Born 1920, Belo Horizonte, Brazil
Died 1988, Rio de Janeiro, Brazil
1947 Studies art in Rio de Janeiro, under the guidance of Roberto Burle Marx and Zélia Salgado.
1950 Travels to Paris, studies with Arpad Szènes, Dobrinsky and Fernand Léger. Her works focus on her children as subjects.
1952 First solo exhibition at the Institut Endoplastique in Paris. Returns to Rio de Janeiro.
1954 Becomes one of the founders of the Grupo Frente. Her series “Compositions” is presented at the Venice Biennal.
1955-1957 Presents her “Modulated Surfaces” series.

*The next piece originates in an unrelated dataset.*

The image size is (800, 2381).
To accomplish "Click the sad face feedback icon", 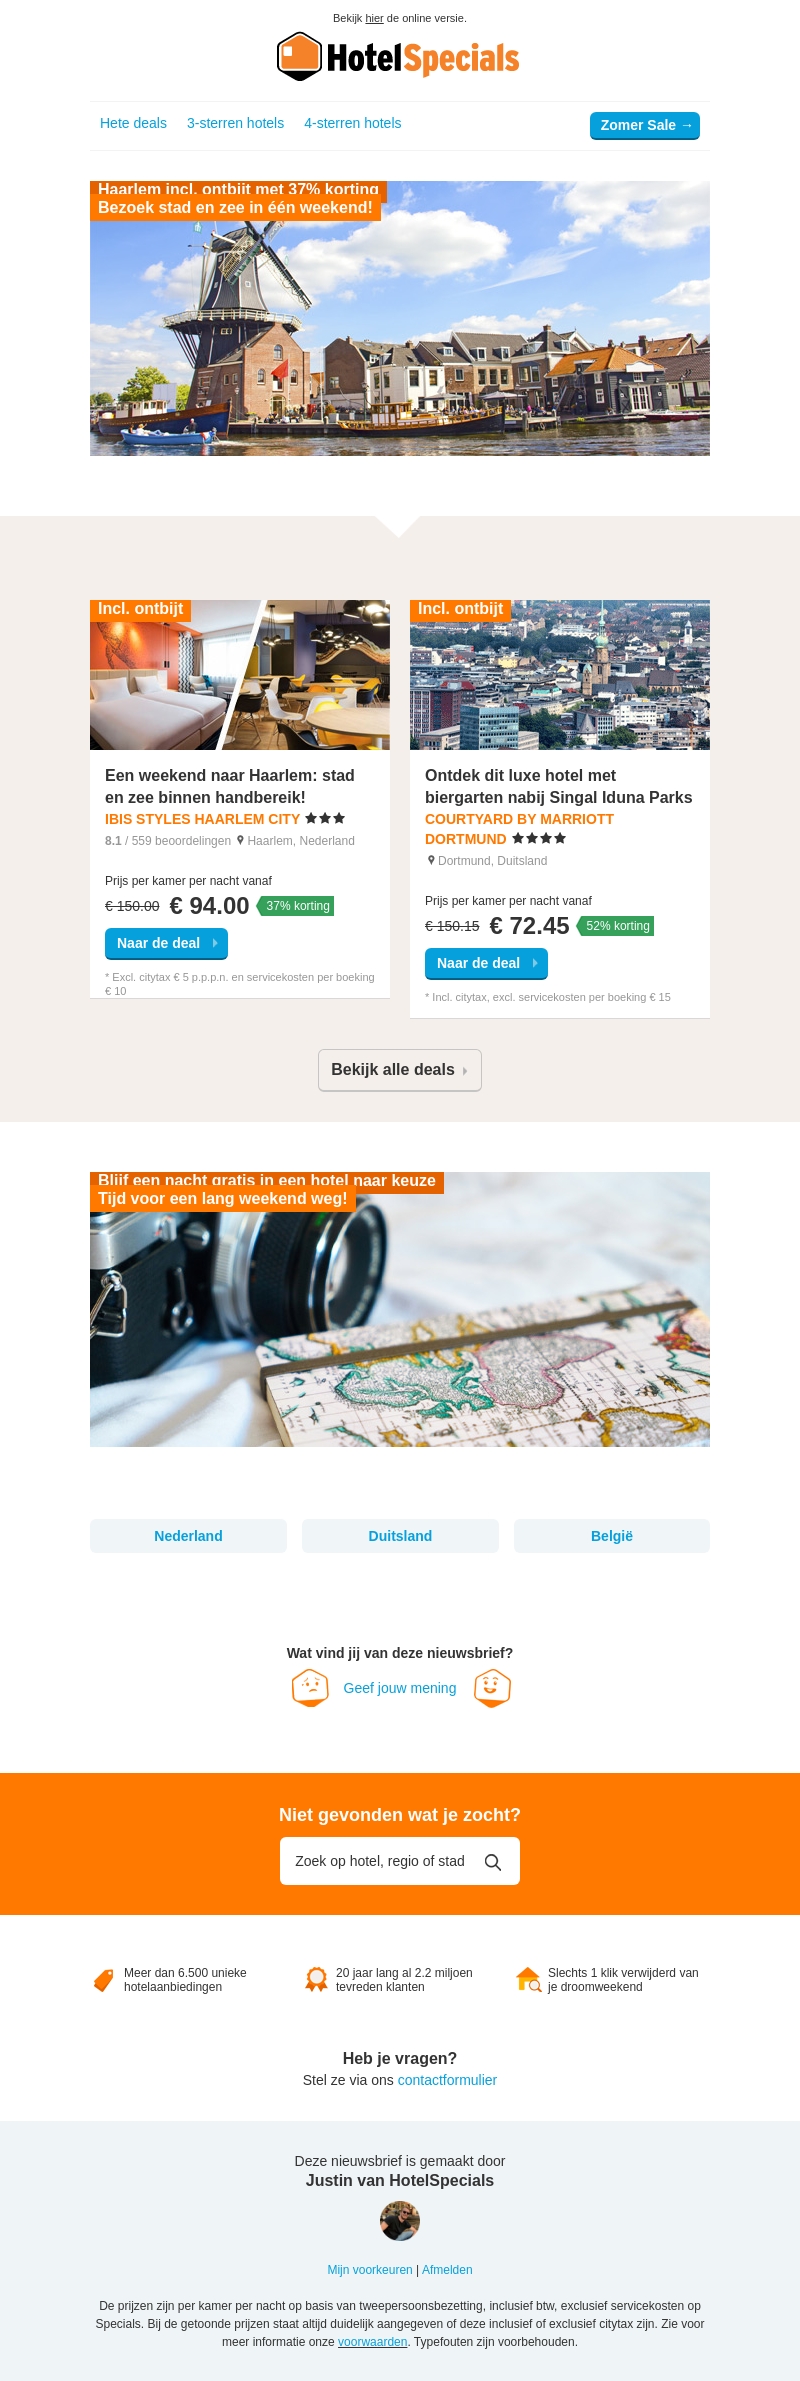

1956-1958 Presents her “Planes on Modulated Surfaces” series. The series focus on commuting painting away from the claustrophobic space of the frame. Clark wants each geometric figure to be projected beyond the limits of support.
1959 Signs the Neoconcrete Manifesto with Amilcar de Castro, Gullar, Franz Weissmann, Lygia Pape, Reynaldo Jardim and Theon Spanudis.
1960 Creates the series “Creatures,” consisting of hinged aluminum sculptures. These works promote interaction from the viewer, inviting him or her to discover the ways that the structure opens through manipulation of various parts.
1961 Wins the award for best sculpture at the Sixth National Biennial of São Paulo.
1968 Is invited to exhibit in a special room at the Venice Biennale. Presents “The House is the Body” at MAM-RJ.
1972 Teaches a course on gestural communication at the Sorbonne. Her classes consist of actual collective experiences, integrating art and life and incorporating her students’ creativity.
1976 Returns to Rio de Janeiro. Begins working with patients using the “Relational Objects” experience to deal with the individual’s “memory file” and allowing him or her to express themselves through the sensory.
1981 Begins to decrease her activities.
1983 Publication of a limited edition of “Artwork Book,” consisting of texts written by Clark as well as structures depicting the trajectory of her work since her first creations to her final neo-concrete phase.
1986 The IX Hall of Plastic Art takes place in the Imperial Palace of Rio de Janiero, with a special room dedicated to Clark and Helio Oiticica.